Advanced Computing in the Age of AI | Tuesday, March 19, 2024

First Xeon-FPGA Integration Launched by Intel 

Intel’s Xeon Scalable 6138P with Intel Arria 10 GX 1150 FPGA

Ever since Intel’s acquisition of FPGA specialist Altera in 2015 for $16.7 billion, it’s been widely acknowledged that some day, Intel would release a processor that integrates its mainstream Xeon CPU server chip with lightning-fast FPGAs.

That day has arrived.

Available now for “select” customers, Intel’s Xeon Scalable 6138P processor with integrated Intel Arria 10 GX 1150 FPGAs marks the first production CPU with a coherently interfaced FPGA, according to industry observers.

Intel said the chip provides up to 160Gbps of I/O bandwidth per socket and a tightly coupled cache-coherent interface. The Arria FPGA portion of the processor has its own cache and shares memory with the CPU via cache coherent access over the Intel Ultra Path Interconnect bus, which Intel said allows seamless access to data regardless of where the data resides (core cache, FPGA cache, or memory) without the need for redundant data storage and direct memory access transfers. “Data coherency also reduces application programming complexity and saves CPU cycles that would be wasted to determine which data is most-up-to-date,” said Jennifer Huffstetler, Intel’s VP/GM of data center product management in a blog announcing the product.

Patrick Moorhead, president and principal analyst of industry watcher Moor Insights & Strategy, told EnterpriseTech the new chip “is the next step forward into bringing FPGAs deeper into the enterprise and therefore more mainstream.”

“This should simplify workload sharing between CPU and FPGA,” Moorhead said, “as they share a coherent interface to memory, meaning the programmer should have an easier time writing accelerated applications.

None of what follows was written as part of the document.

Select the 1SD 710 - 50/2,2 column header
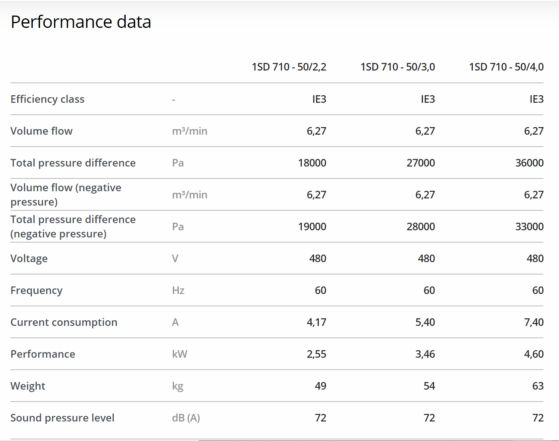The height and width of the screenshot is (441, 559). pyautogui.click(x=289, y=67)
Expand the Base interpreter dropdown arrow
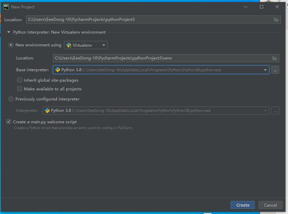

With coherency, the programmer has to worry less about mapping, copying and pasting data between on-board FPGA memory and system memory. This integration should also help with density and should enable more CPU+FPGAs compute per square meter and likely lower power draw.”

Huffstetler noted the new chip includes Intel’s new virtual switching reference design, which uses the FPGA for infrastructure dataplane switching while the processor does application processing or processes virtual machines. “The combination helps simplify network complexity and improve the productivity of the processor,” she said.

This solution is also compatible with the Open Virtual Switch (OVS) framework and delivers a 3.2X throughput improvement at half the latency and 2X more VMs as compared to OVS running on an equivalent processor without FPGA acceleration, Huffstetler said.  She added that code compatibility with Intel’s OVS-DPDK software eases data center retrofits while simplifying scalability for “operational agility.”

Fujitsu announced plans to deliver systems based on the Xeon processor with integrated FPGA and OVS reference design. “They are making the Intel virtual switching reference design even more robust for the networking environment through their reliability, availability, and serviceability with performance monitoring and debug assisting functions,” Huffstetler said.

She said Intel’s roadmap includes a discrete FPGA solution with faster coherent and increased bandwidth interconnect enabled by the Acceleration Stack for Intel Xeon CPU with FPGAs. “It will support code migration from the Intel Xeon Scalable processor with Integrated FPGA and the Intel Programmable Acceleration Card (Intel PAC) solutions, and will continue to be optimized for enhanced bandwidth and low latency,” Huffstetler said.